The IRS recently released the 2018 version of Publication 15-B—Employer’s Tax Guide to Fringe Benefits, which contains information for employers on the tax treatment of fringe benefits. The 2018 version is significant because it incorporates the changes made by the new tax law—the Tax Cuts and Jobs Act—to the following fringe benefits:
- Qualified transportation plans
- Moving expense reimbursements
- Employer-provided meals
- Employee achievement awards
Employers that offer fringe benefits should review the 2018 version of Publication 15-B and work with their tax advisors to implement the tax changes.

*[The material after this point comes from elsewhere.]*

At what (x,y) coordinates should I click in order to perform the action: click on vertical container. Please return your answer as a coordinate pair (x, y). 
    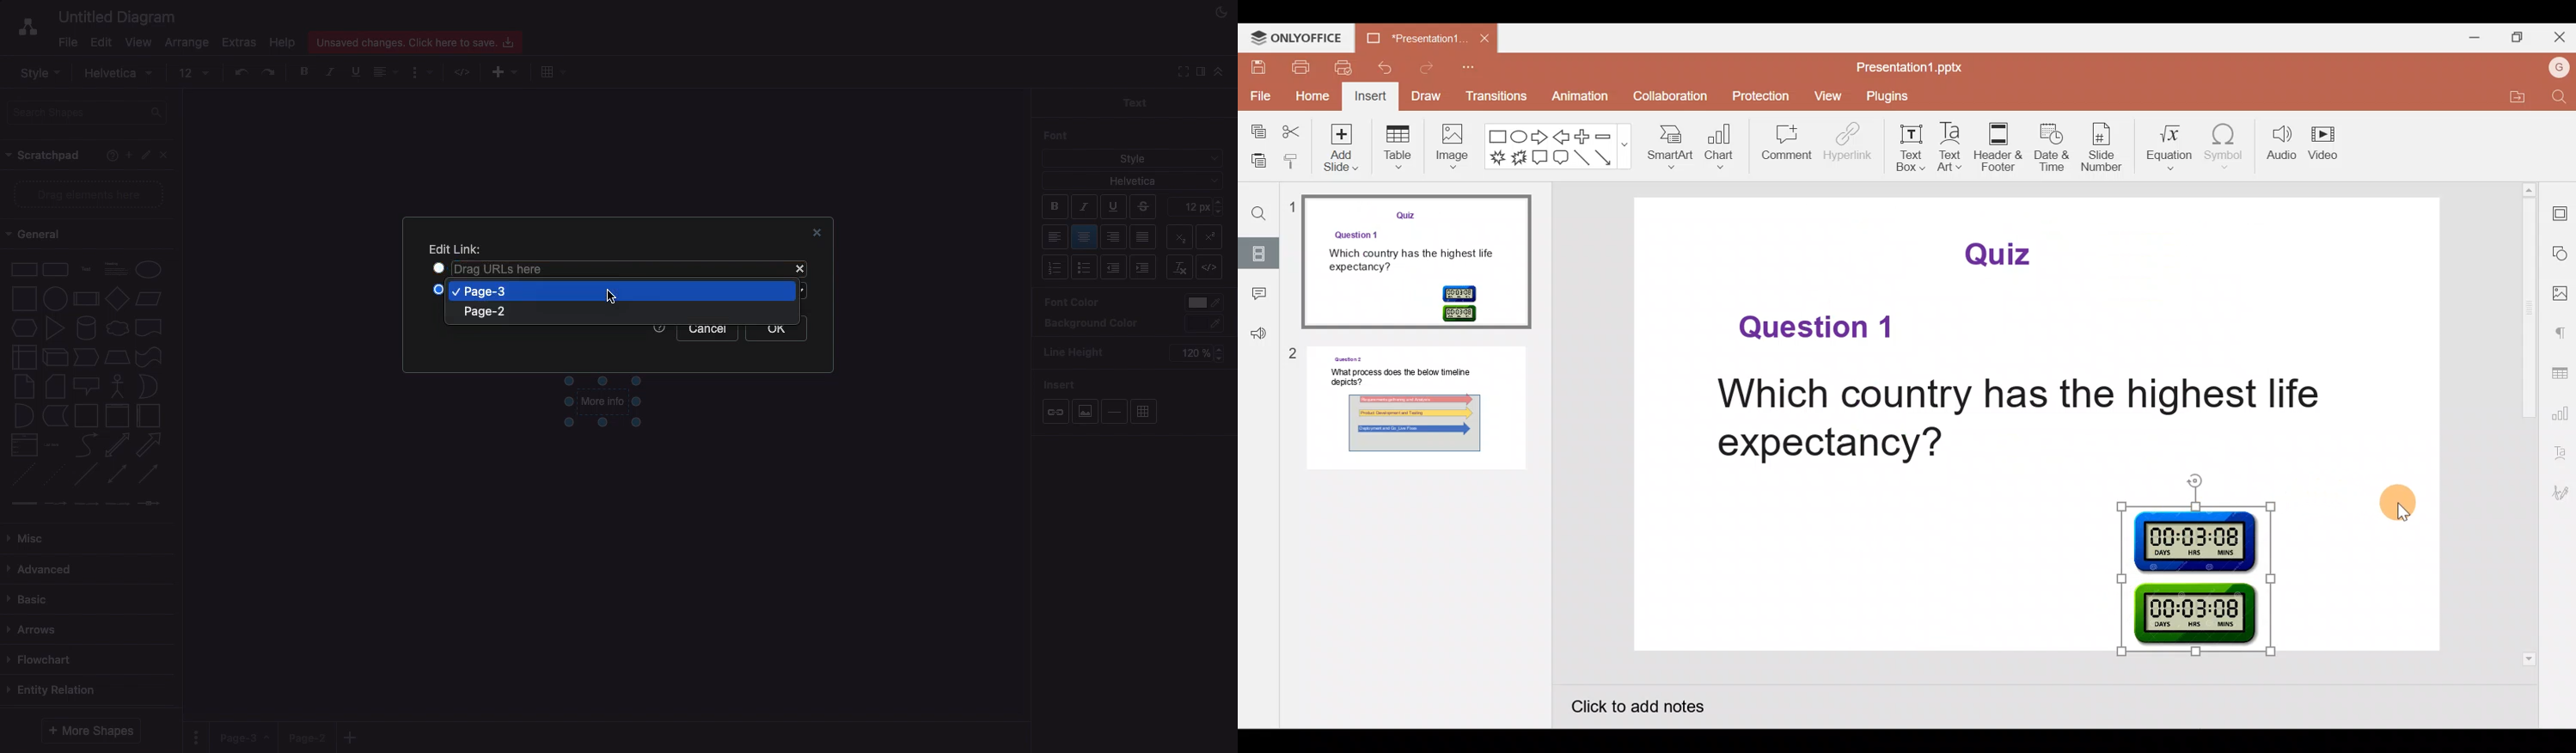
    Looking at the image, I should click on (117, 416).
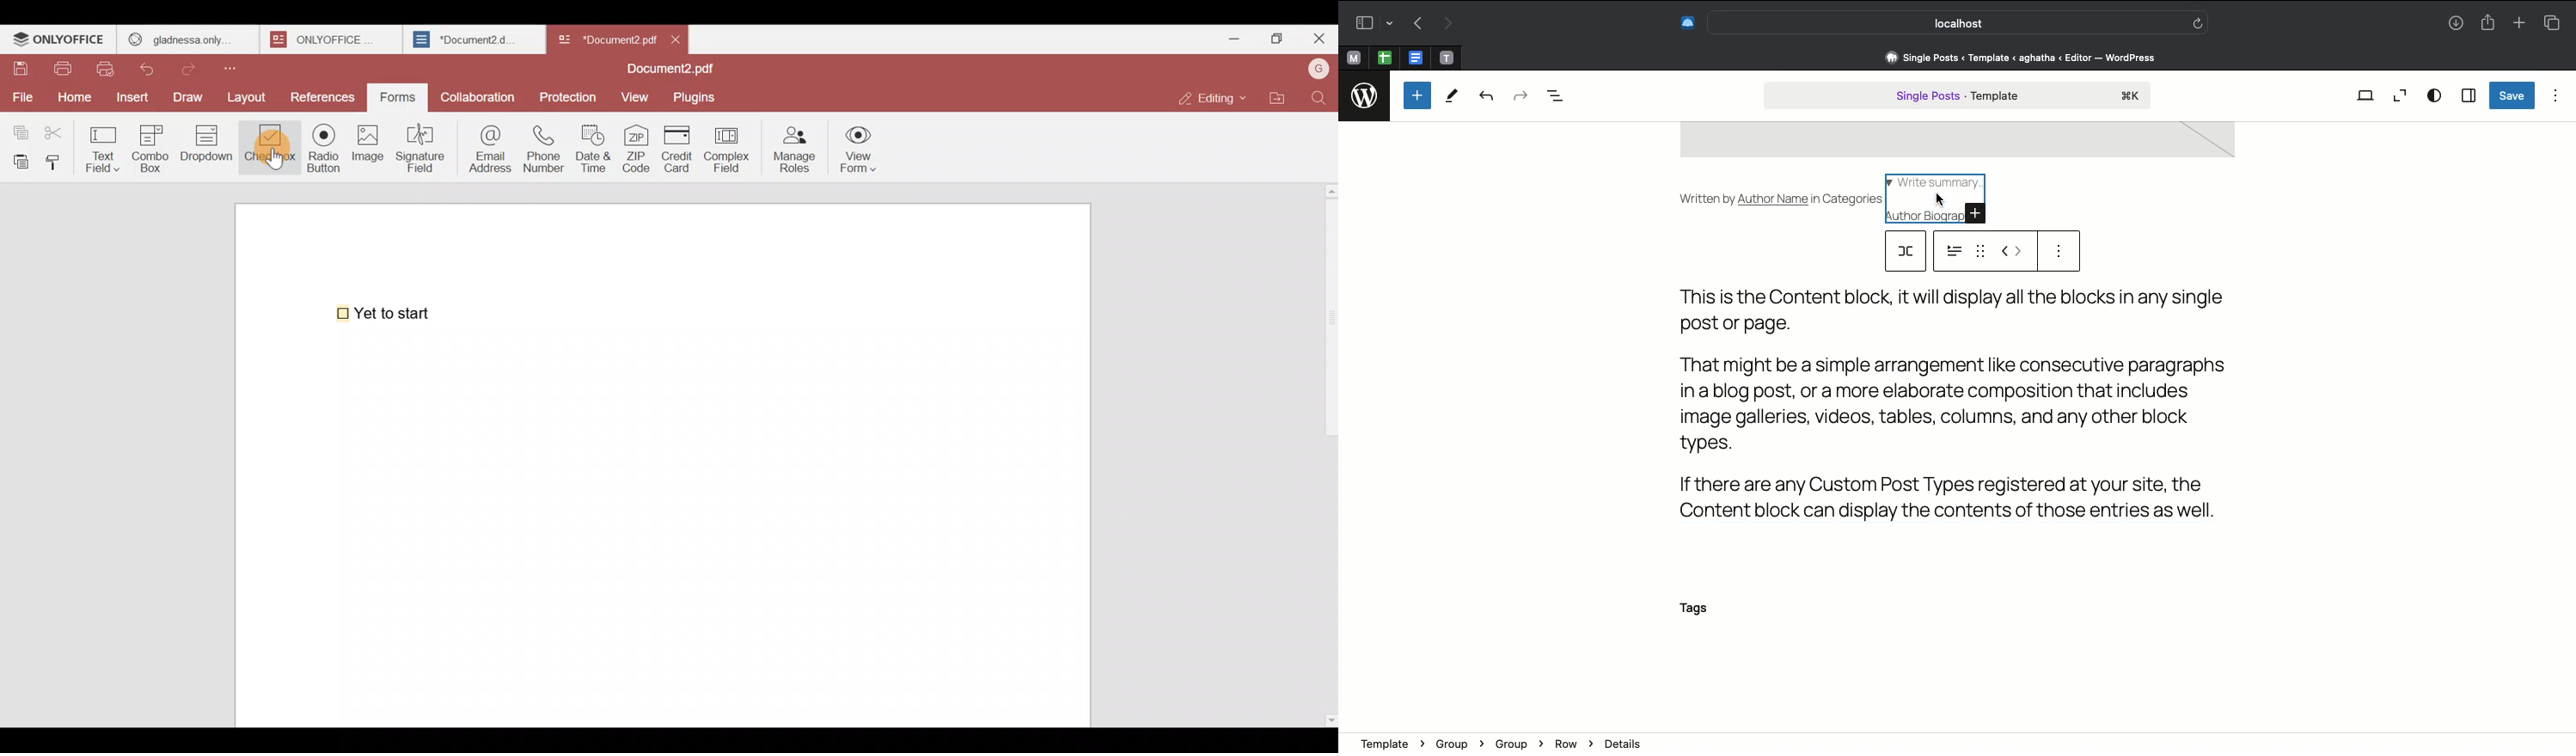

Earlier this year, a tax law change for 2018 reduced the health savings account (HSA) contribution limit for individuals with family high deductible health plan (HDHP) coverage from $6,900 to $6,850. On April 26, 2018, the IRS announced that, for 2018, taxpayers with family HDHP coverage may treat $6,900 as the annual contribution limit to their HSAs.
Why was the limit changed again?
After the IRS reduced the HSA limit for individuals with family HDHP coverage, it received feedback from various stakeholders, including employers, that the change would be disruptive and costly to implement. For example, some individuals with family HDHP coverage made the full $6,900 HSA contribution before the limit was reduced, and many other individuals made annual salary reduction elections for HSA contributions through their employers’ cafeteria plans based on the $6,900 limit.
In response to these concerns and others, the IRS issued Revenue Procedure 2018-27, which allows taxpayers with family HDHP coverage to use the original $6,900 HSA contribution limit for 2018.